[REQUIRED WORK] Below are the records; copy each line in which "Given" occurs.

····················

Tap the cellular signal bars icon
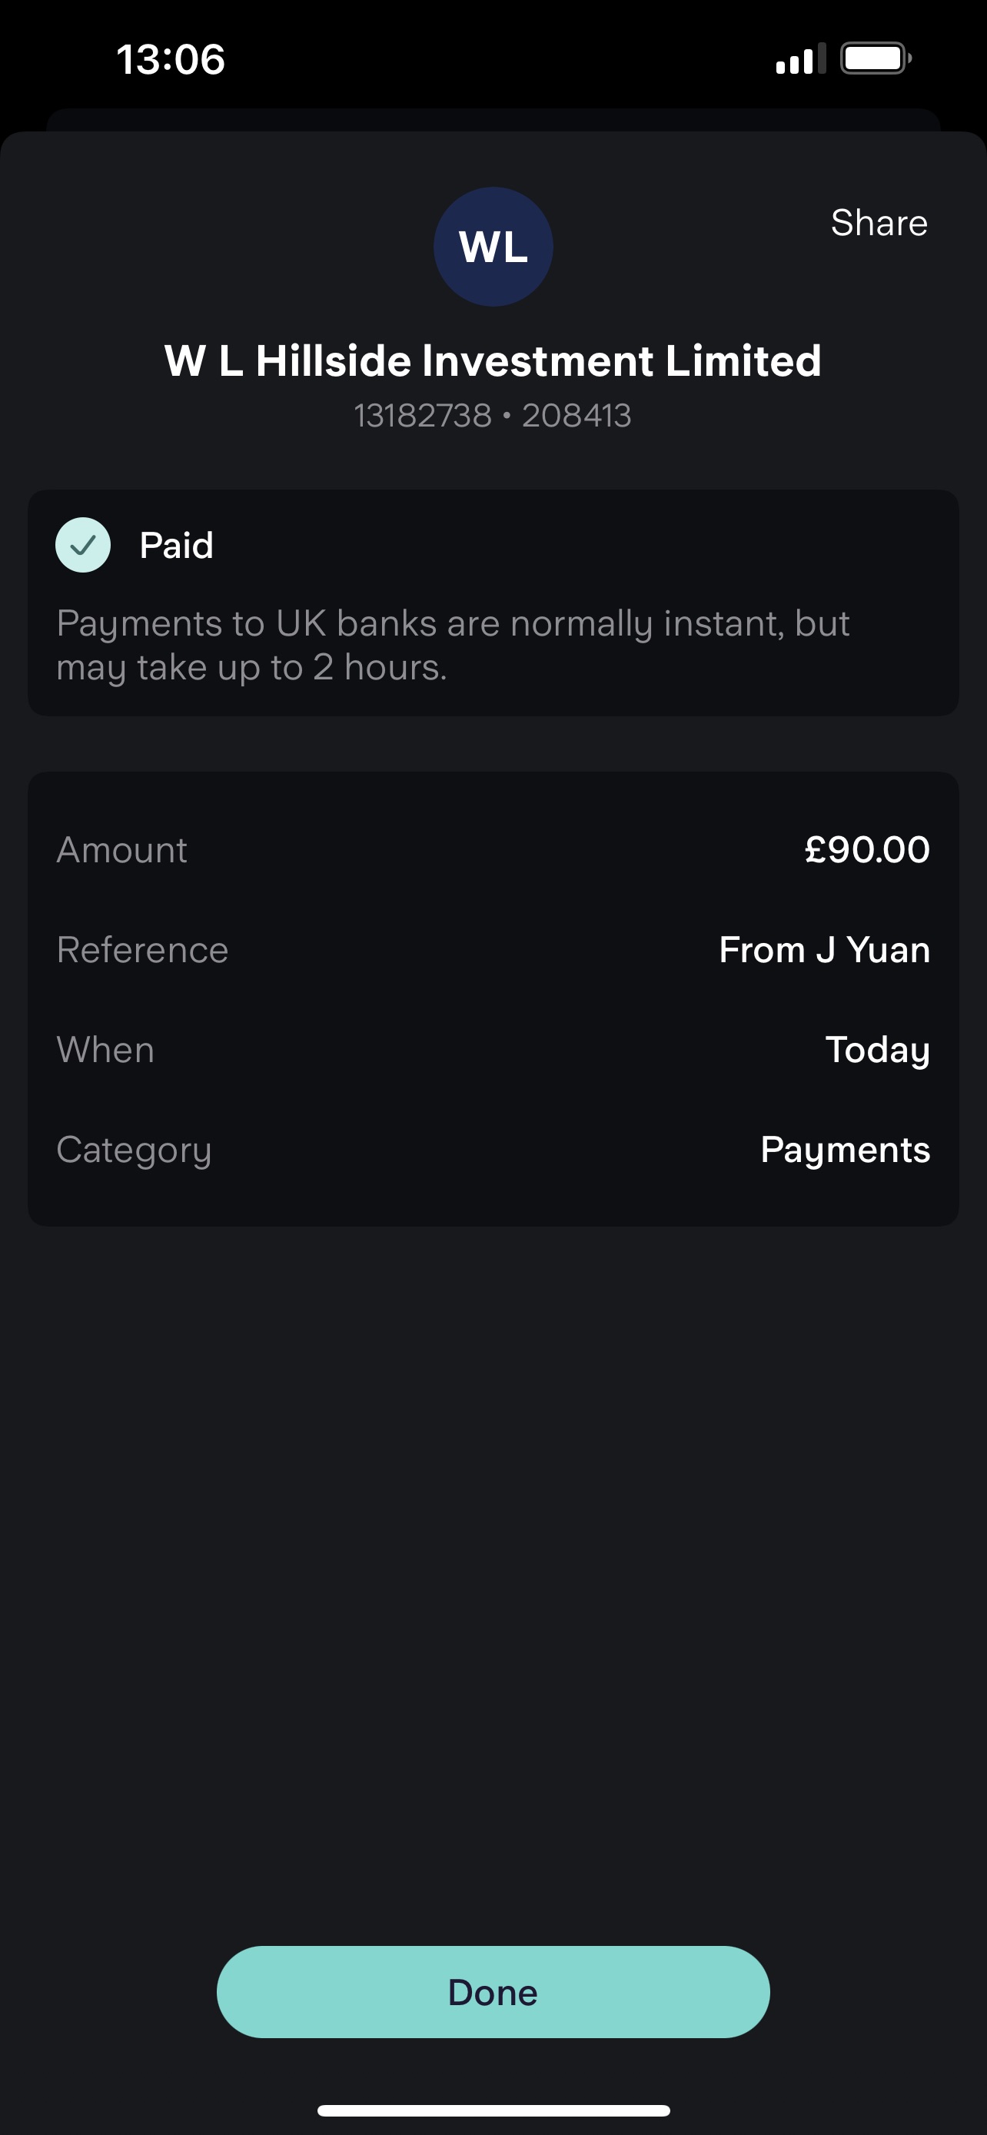 [x=800, y=59]
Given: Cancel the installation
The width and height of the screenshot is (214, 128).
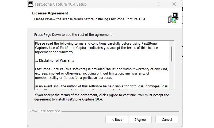Looking at the screenshot, I should coord(167,119).
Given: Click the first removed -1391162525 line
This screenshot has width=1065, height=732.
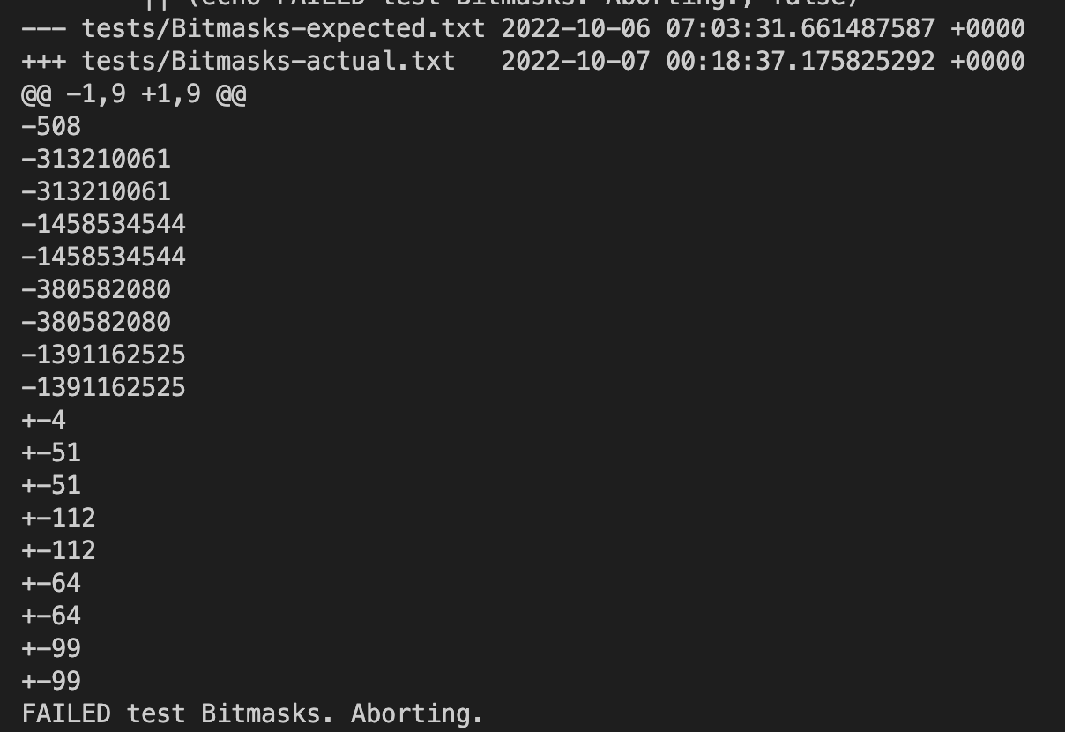Looking at the screenshot, I should pyautogui.click(x=103, y=355).
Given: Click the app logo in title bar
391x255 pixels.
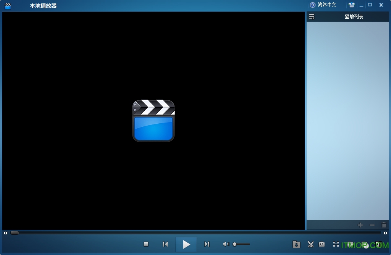Looking at the screenshot, I should (8, 6).
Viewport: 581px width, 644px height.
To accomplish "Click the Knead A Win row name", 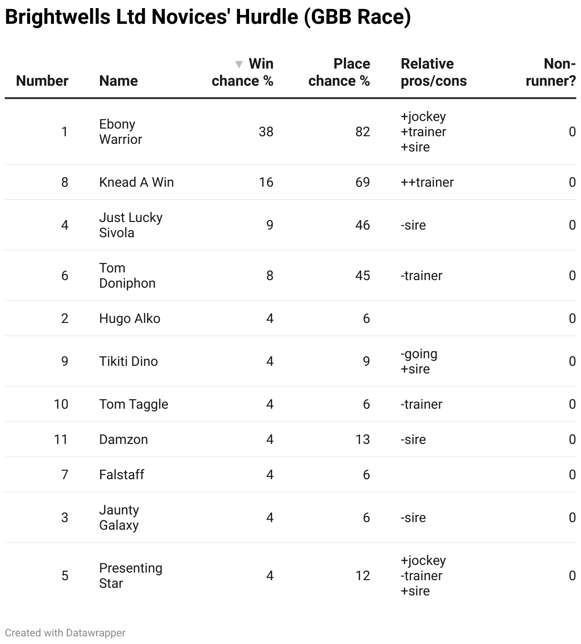I will [137, 182].
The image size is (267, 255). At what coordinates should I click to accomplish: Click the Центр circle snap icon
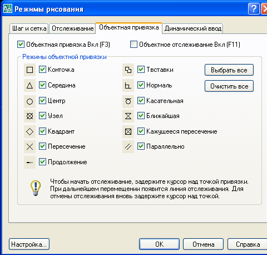[x=29, y=101]

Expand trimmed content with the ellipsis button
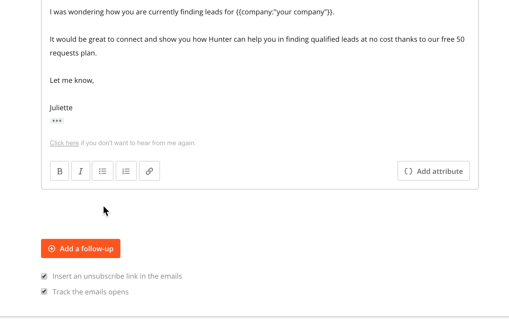click(x=57, y=120)
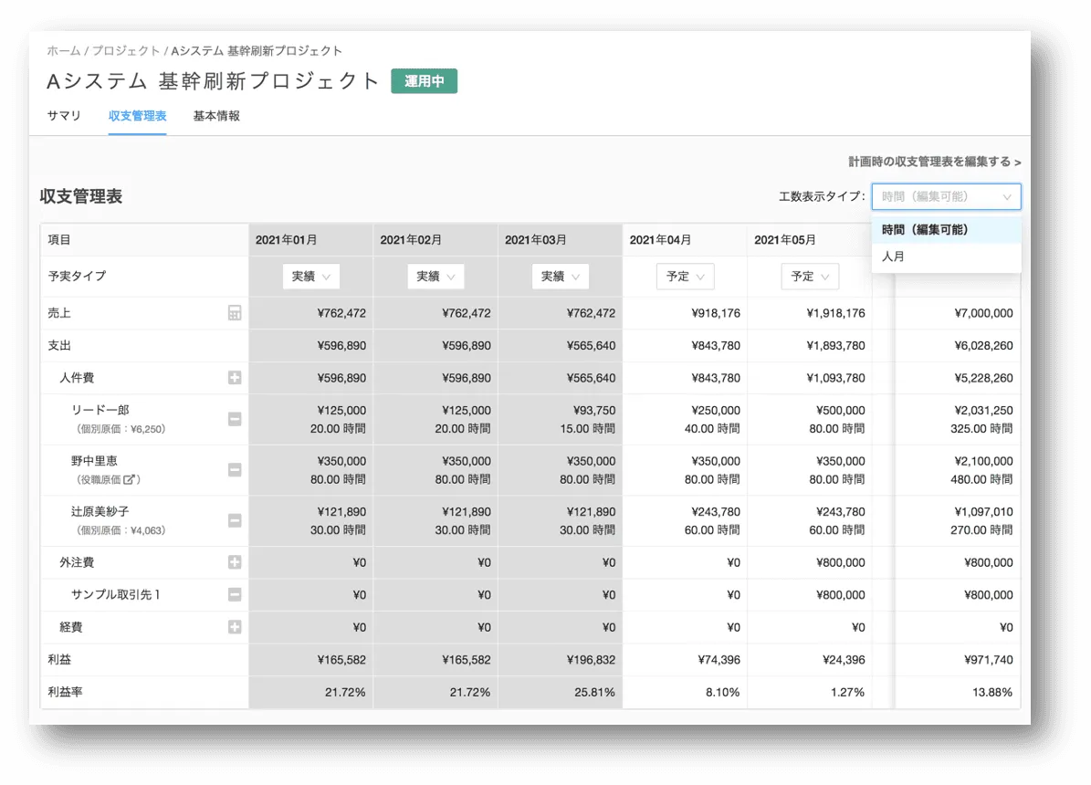The width and height of the screenshot is (1091, 785).
Task: Remove サンプル取引先1 with its minus icon
Action: pyautogui.click(x=236, y=594)
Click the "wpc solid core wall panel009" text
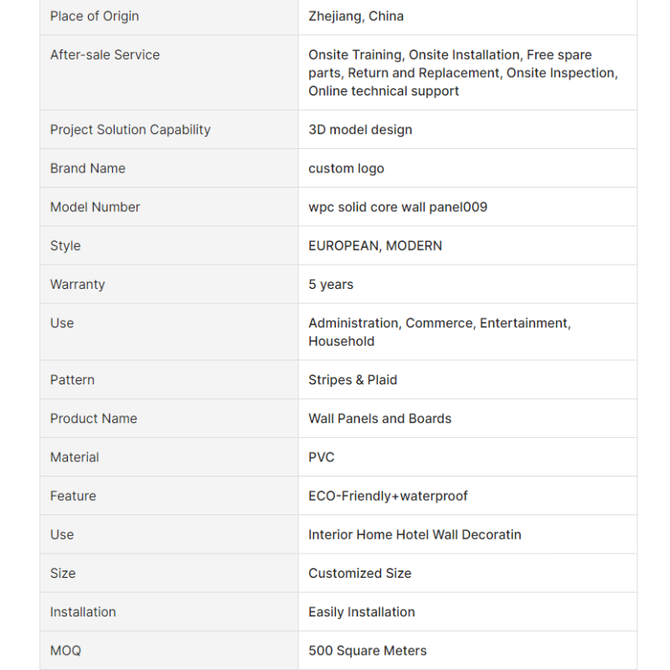 398,207
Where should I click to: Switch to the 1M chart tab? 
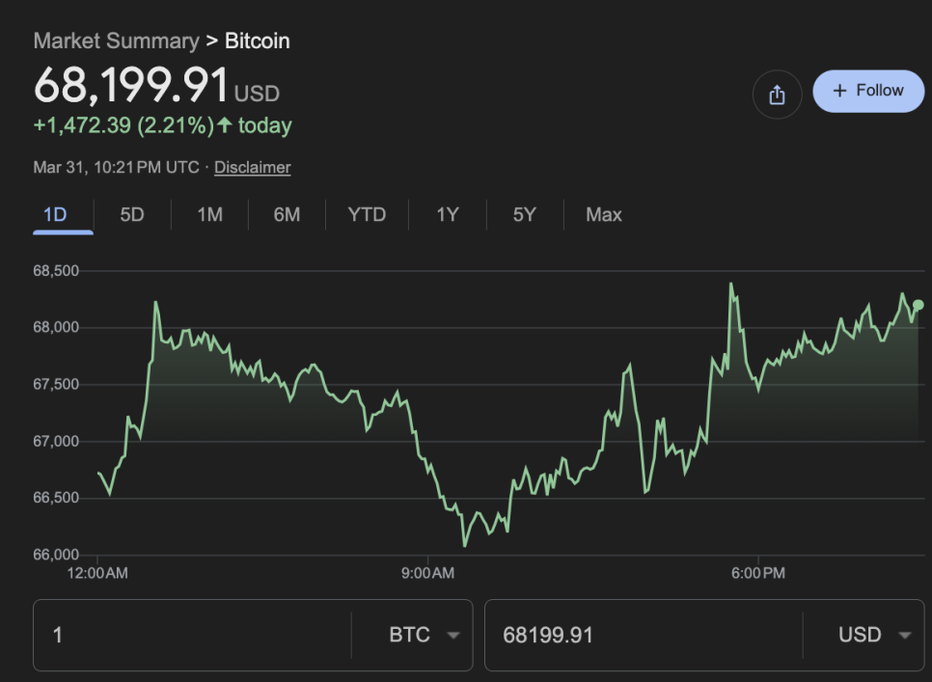click(x=209, y=214)
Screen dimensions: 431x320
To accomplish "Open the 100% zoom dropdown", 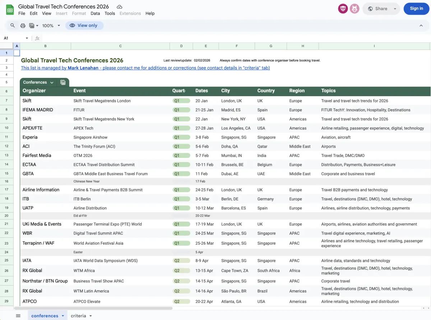I will pos(51,25).
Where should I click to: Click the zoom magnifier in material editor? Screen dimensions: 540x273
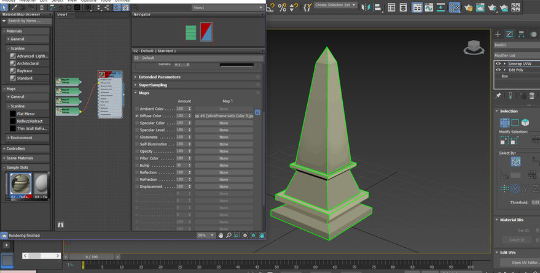coord(229,235)
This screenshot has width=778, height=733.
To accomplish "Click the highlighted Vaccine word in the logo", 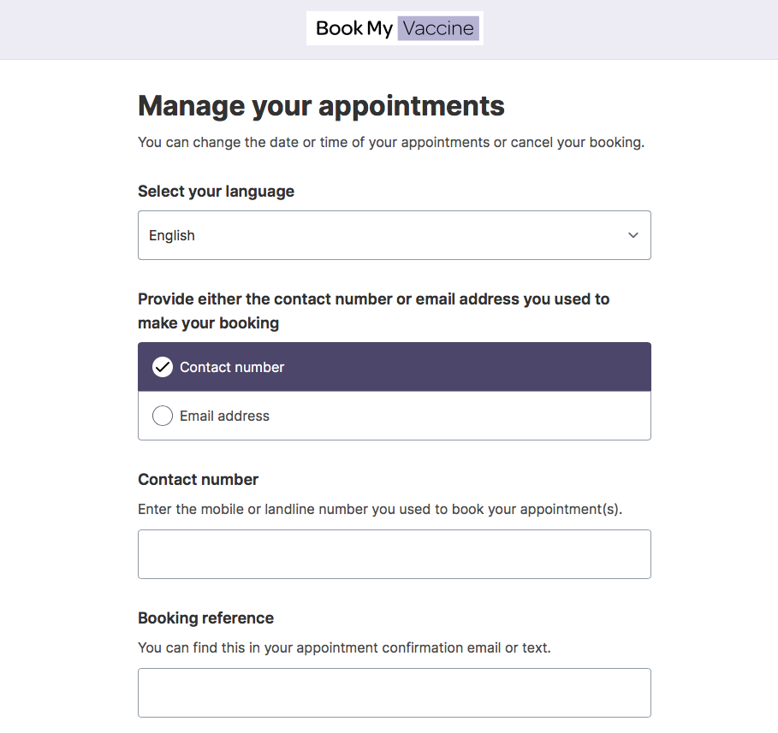I will coord(438,28).
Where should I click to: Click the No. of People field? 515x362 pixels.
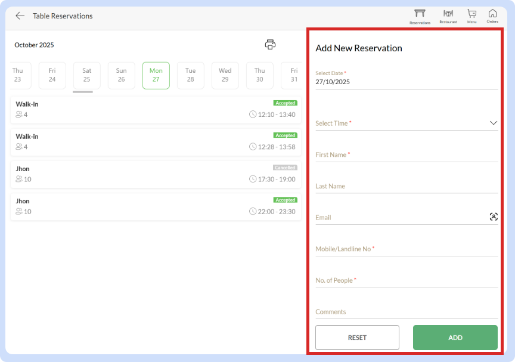(x=406, y=281)
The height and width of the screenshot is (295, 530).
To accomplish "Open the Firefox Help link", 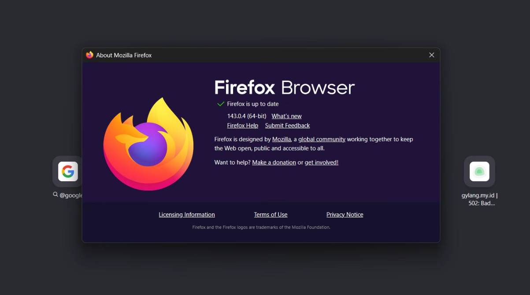I will tap(242, 126).
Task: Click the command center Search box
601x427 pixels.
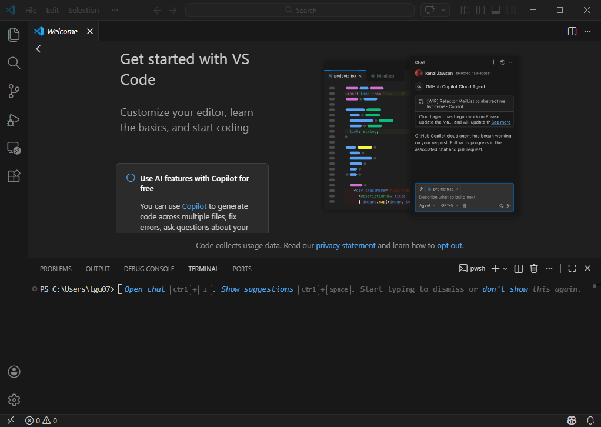Action: tap(300, 10)
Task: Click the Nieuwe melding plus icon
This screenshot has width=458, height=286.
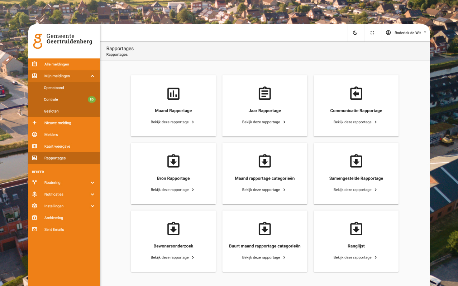Action: point(35,123)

····················

[ANSWER BOX]
Given: Cancel the installation
Given: Click the first removed -1391162525 line
Given: Click the app logo in title bar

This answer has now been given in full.